### GIVEN ENTRIES
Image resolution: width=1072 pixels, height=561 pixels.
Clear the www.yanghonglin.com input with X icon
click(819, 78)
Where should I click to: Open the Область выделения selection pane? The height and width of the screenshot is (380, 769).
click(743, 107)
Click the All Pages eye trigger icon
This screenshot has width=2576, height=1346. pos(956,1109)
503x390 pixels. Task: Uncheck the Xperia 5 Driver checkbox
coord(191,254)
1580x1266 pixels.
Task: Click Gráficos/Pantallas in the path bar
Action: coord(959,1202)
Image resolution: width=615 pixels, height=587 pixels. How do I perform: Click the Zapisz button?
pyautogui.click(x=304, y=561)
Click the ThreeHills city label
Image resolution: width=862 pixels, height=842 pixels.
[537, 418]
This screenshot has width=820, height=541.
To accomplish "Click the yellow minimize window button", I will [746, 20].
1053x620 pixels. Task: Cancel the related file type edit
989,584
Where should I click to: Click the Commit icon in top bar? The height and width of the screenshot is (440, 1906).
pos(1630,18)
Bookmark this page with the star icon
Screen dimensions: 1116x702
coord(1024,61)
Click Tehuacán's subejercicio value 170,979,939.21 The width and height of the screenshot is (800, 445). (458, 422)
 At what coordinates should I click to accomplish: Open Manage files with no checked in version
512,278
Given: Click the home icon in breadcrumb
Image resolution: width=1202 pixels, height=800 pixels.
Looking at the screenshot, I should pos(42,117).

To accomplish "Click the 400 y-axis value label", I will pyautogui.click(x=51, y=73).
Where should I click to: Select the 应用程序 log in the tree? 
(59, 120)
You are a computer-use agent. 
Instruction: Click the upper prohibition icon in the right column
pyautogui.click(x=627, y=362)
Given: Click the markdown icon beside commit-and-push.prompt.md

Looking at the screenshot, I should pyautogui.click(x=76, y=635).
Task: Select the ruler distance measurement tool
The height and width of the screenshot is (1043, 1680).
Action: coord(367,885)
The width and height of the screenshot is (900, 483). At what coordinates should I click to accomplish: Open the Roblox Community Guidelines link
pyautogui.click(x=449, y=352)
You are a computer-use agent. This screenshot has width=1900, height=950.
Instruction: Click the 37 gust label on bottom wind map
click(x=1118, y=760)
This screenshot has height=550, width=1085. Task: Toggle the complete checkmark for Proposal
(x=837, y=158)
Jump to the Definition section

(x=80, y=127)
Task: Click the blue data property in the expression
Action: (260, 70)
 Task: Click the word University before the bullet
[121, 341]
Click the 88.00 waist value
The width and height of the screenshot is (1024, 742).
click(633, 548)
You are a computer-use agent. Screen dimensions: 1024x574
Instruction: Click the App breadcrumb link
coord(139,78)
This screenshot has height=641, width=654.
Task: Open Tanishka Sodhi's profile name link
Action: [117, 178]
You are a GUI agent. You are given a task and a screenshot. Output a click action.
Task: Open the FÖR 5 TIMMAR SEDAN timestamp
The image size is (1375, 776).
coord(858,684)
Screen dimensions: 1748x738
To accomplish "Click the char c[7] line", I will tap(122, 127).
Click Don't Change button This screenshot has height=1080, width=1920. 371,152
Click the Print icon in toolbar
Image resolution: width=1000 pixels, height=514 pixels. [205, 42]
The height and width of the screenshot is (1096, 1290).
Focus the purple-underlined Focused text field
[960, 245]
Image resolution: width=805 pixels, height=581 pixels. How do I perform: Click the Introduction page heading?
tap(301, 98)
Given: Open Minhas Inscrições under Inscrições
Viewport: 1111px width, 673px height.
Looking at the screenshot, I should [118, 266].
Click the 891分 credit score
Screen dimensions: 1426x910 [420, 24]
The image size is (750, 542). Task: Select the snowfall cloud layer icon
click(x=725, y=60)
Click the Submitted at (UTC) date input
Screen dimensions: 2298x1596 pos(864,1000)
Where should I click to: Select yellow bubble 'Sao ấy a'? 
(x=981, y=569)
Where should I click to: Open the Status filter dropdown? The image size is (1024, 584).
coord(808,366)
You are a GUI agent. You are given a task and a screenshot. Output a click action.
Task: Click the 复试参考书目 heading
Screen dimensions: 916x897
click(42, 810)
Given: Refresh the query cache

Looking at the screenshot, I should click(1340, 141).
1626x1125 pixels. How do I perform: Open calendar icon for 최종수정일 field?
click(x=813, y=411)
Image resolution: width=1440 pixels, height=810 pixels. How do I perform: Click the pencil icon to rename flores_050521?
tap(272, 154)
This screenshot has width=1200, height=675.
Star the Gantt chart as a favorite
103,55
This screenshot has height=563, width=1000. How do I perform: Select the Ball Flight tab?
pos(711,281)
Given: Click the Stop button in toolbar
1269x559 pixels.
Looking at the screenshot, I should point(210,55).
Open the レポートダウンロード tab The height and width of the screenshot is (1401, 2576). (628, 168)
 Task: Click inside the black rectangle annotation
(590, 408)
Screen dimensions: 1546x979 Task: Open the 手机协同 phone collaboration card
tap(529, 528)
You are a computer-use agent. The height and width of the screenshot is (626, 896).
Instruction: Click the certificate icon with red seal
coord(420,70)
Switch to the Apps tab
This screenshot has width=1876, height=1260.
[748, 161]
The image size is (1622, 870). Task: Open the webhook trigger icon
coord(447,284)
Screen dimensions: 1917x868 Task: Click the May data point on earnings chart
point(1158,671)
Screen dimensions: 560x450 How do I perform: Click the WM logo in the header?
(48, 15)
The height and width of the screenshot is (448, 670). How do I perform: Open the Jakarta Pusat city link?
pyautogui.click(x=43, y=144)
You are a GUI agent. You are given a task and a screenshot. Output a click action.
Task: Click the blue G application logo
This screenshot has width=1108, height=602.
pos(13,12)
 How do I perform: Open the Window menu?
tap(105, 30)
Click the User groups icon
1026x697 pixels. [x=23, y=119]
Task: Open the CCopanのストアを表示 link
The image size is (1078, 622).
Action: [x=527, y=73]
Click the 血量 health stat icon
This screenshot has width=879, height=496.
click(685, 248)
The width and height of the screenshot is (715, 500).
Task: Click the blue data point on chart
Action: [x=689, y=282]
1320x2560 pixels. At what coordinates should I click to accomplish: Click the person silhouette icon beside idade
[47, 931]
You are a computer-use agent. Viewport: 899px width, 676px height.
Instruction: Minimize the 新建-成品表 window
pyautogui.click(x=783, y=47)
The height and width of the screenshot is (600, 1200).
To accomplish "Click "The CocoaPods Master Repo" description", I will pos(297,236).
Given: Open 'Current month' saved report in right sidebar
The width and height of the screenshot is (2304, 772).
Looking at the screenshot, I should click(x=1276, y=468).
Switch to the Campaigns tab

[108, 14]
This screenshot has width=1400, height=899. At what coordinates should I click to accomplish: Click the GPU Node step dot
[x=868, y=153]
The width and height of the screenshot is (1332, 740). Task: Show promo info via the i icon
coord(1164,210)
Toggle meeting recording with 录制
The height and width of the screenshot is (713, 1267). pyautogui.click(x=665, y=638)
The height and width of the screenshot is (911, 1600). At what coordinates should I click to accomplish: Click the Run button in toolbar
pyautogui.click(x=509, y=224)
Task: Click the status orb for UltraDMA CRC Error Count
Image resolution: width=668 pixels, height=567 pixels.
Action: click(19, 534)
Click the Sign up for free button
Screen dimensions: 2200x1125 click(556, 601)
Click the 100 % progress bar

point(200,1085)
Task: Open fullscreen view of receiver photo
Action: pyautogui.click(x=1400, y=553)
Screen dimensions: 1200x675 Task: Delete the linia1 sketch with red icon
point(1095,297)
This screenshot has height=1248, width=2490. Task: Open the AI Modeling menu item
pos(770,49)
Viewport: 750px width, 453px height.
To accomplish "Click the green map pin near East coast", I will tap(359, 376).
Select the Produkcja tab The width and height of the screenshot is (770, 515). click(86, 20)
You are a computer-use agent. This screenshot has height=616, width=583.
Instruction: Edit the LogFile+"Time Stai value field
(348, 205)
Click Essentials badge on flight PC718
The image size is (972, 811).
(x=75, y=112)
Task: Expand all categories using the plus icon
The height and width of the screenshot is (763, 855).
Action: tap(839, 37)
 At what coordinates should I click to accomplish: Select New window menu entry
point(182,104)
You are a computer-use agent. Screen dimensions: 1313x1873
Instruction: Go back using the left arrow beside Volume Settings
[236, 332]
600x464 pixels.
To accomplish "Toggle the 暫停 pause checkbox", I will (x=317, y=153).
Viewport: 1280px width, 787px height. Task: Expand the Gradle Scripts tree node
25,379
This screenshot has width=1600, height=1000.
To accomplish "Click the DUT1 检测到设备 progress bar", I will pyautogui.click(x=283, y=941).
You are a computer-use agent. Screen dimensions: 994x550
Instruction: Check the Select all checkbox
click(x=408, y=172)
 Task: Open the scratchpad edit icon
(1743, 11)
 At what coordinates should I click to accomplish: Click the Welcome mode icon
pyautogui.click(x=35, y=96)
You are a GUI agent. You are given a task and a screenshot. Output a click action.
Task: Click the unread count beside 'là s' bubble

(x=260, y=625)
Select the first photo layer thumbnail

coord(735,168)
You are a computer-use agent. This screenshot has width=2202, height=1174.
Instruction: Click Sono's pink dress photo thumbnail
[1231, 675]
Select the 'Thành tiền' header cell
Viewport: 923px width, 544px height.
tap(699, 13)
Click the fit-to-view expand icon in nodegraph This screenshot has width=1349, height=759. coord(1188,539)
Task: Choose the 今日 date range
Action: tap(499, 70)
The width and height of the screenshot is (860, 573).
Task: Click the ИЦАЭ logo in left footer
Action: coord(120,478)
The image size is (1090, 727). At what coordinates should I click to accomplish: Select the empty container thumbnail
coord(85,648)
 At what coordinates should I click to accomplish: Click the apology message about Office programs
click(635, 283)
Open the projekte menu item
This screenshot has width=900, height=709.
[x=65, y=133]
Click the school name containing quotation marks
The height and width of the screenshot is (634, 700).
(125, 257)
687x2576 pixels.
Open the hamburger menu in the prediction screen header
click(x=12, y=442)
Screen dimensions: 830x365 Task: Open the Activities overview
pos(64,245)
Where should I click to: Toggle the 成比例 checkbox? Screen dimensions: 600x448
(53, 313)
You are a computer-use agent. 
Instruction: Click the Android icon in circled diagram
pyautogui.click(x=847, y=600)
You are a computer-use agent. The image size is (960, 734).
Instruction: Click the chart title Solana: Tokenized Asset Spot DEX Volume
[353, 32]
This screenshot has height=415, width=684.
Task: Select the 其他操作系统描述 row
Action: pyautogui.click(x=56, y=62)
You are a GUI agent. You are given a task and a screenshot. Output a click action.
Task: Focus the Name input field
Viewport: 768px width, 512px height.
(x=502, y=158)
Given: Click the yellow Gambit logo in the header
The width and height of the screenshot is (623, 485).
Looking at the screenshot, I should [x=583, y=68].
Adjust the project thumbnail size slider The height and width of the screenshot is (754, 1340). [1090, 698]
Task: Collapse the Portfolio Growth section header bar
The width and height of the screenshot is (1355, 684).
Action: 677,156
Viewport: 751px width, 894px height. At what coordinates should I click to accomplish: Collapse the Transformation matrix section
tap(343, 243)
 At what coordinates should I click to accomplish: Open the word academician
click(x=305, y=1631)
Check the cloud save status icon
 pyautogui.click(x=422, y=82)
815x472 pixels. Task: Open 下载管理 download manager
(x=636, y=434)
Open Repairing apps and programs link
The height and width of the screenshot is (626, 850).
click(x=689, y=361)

### TASK
Return every line of the listing above that contains "will".

### SOLUTION FOR THIS TASK
To accomplish "Click the yellow minimize window button", I will [746, 20].
To accomplish "Click the 400 y-axis value label", I will pyautogui.click(x=51, y=73).
To accomplish "Click the char c[7] line", I will tap(122, 127).
To accomplish "Click "The CocoaPods Master Repo" description", I will pos(297,236).
To accomplish "Click the green map pin near East coast", I will tap(359, 376).
To accomplish "Toggle the 暫停 pause checkbox", I will (x=317, y=153).
To accomplish "Click the DUT1 检测到设备 progress bar", I will pyautogui.click(x=283, y=941).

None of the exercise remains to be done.